DES INFRACTIONS POLITIQUES OU UNE SURVIVANCE DE REGIME AUTORITAIRE SOUS LES PRESIDENTS ET DIOUF WADE, A LA MERCI DE MACKY
La note parvenue à la presse montre que le journaliste est visé par des infractions politiques. «Même si le Code pénal sénégalais n’identifie pas en tant que telle des infractions politiques, les trois infractions opposées à Pale Alé Niang sont de la catégorie des infractions politiques. En effet, certains articles du Code pénal, par leur histoire, sont des infractions politiques par destination. Comme la loi anti casseur (article 80), des articles qui ont été mis en place suite à des évènements politiques précis entre les années 1962 et 80».
D’ailleurs, «Ce sont des infractions pour lesquelles l’Etat met la pression sur ceux qui le contrarient et visent le plus souvent les opposants, les activistes, pour des «manœuvres pouvant jeter le discrédit sur des institutions, offense au chef de l’Etat, actes de nature à troubler l’ordre public, ou diffusion de fausses nouvelles». C’est une survivance de régime autoritaire sous le Président Abdou Diouf. Sous le Président Abdoulaye Wade, c’est l’article 252 qui était le favori et le régime actuel du Président Macky Sall, combine les deux».
LES HERESIES DU DOSSIER, L’ELOIGNEMENT DU DETENU ET L’ENTRAVE A LA DEFENSE
Le paradoxe, c’est que «Le dossier Pape Alé Niang vise des infractions inconciliables et incompatibles : Soit les informations sont avérées, donc il n’y a pas de diffusion de fausses nouvelles, soit les documents sont faux alors il n’y a pas d’informations portant sur un secret-défense. Cela crève l’acharnement: il fallait coûte que coûte tenir PAN et le faire taire».

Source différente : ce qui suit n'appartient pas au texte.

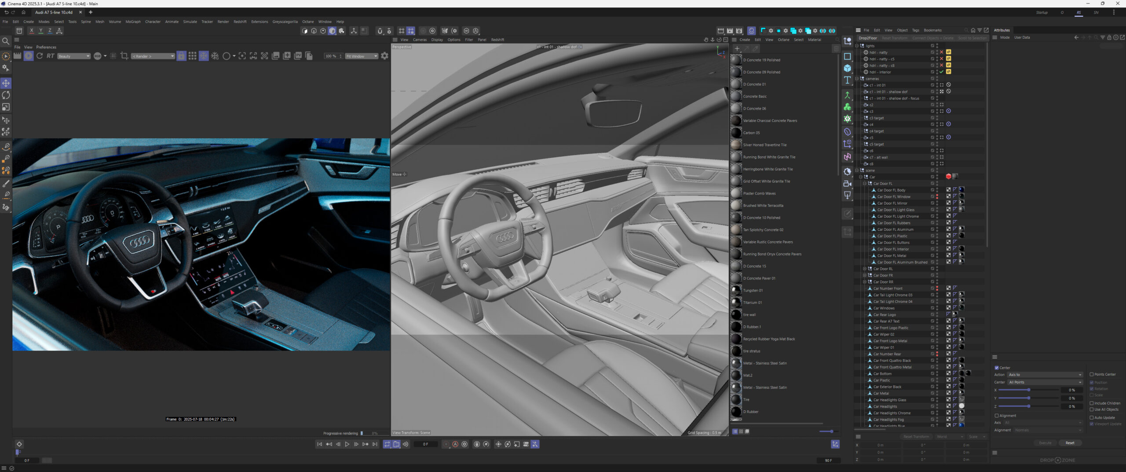Click Reset Transform at the panel bottom
This screenshot has width=1126, height=472.
click(x=917, y=436)
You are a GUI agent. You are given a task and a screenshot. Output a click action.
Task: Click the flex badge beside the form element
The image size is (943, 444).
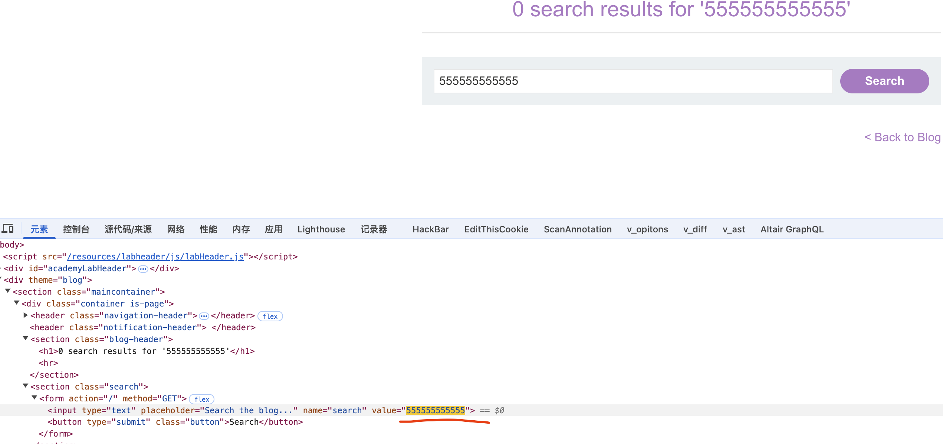[201, 399]
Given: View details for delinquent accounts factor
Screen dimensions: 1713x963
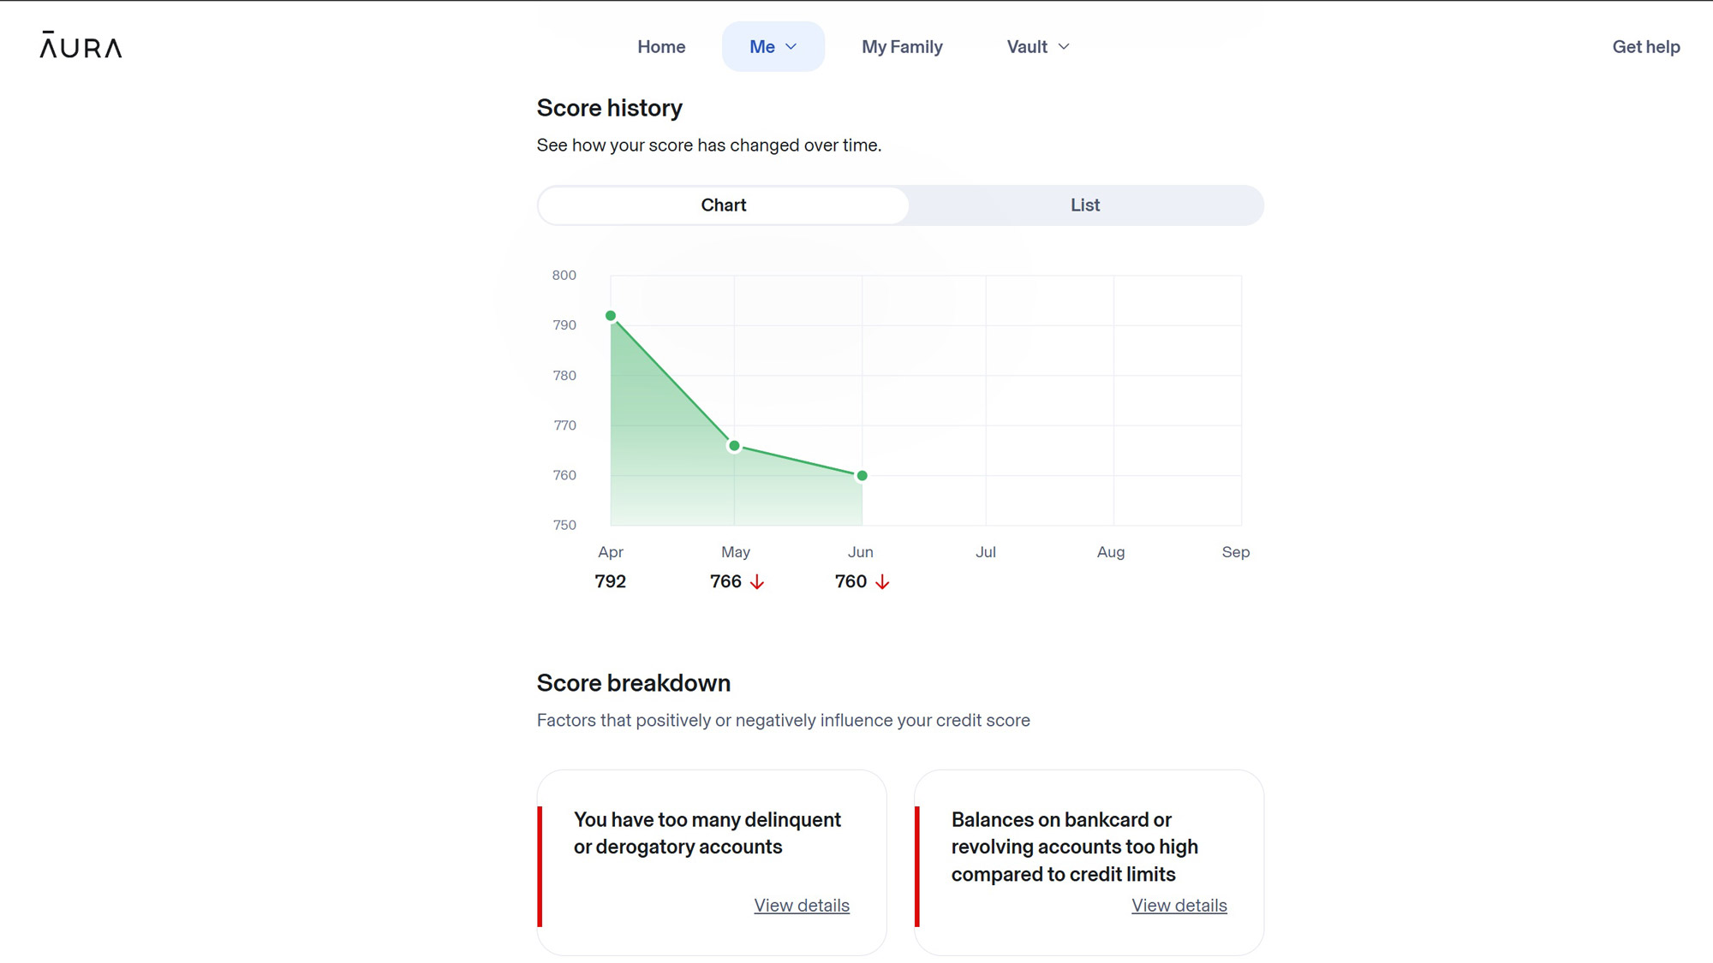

L’autre tournure regrettable de ce dossier, c’est l’atteinte à la défense du journaliste. «En l’incarcérant à Sébikhotane, les autorités placent Pape Alé Niang à des kilomètres du juge d’instruction. Ce qui signifie que le magistrat instructeur n’est pas prêt pour l’entendre dans le fond. Cet éloignement peut être vécu comme un traumatisme car le détenu, s’il le pouvait, communiquerait tous les jours avec son avocat pour préparer et organiser sa défense. Ce qui n’est pas possible avec cet éloignement. Et l’impossibilité de pouvoir communiquer tous les jours avec les avocats porte atteinte aux droits de la défense. C’est une entrave à un principe général du droit», constate-t-on.
MENACES SUR LA PROFESSION DE JOURNALISTE ET LE DROIT A L’INFORMATION EN JEU
Et la source d’ajouter que «Des personnes ont traqué et arrêté Pape Alé Niang pour le faire taire. En réalité, c’est moins les infractions visées qu’une somme de subjectivités qui font le soubassement de ce dossier. Et ce acharnement est une menace réelle pour la profession de journaliste car ce sont les intérêts supérieurs de la profession qui sont en jeu. En visant les fausses nouvelles, ce sont tous les journalistes qui sont en ligne de mire. C’est le droit à l’information qui est en jeu, pour un journalisme libre et respectable».